Work to be completed - Below is a listing; retype exactly the line with "You are a GUI" and every line after it through the end, and only those, leaving out the pictures.
◇ ◇ ◇ ◇ ◇
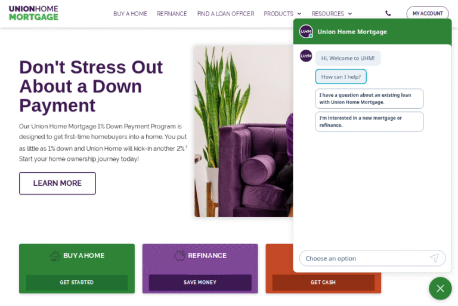Click the house icon on Buy A Home card

click(55, 256)
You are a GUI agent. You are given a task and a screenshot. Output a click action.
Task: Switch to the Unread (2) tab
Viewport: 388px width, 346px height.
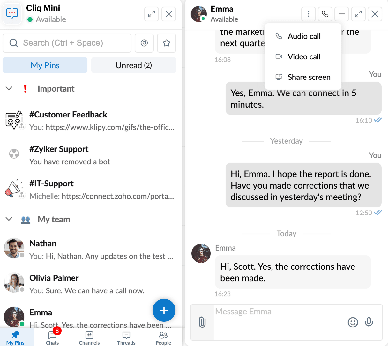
◇ ◇ ◇ ◇ ◇
Solution for this task -
You are a GUI agent. You are given a task and a screenshot. Output a click action.
Task: Switch to the Unread (2) tab
Viewport: 388px width, 346px height.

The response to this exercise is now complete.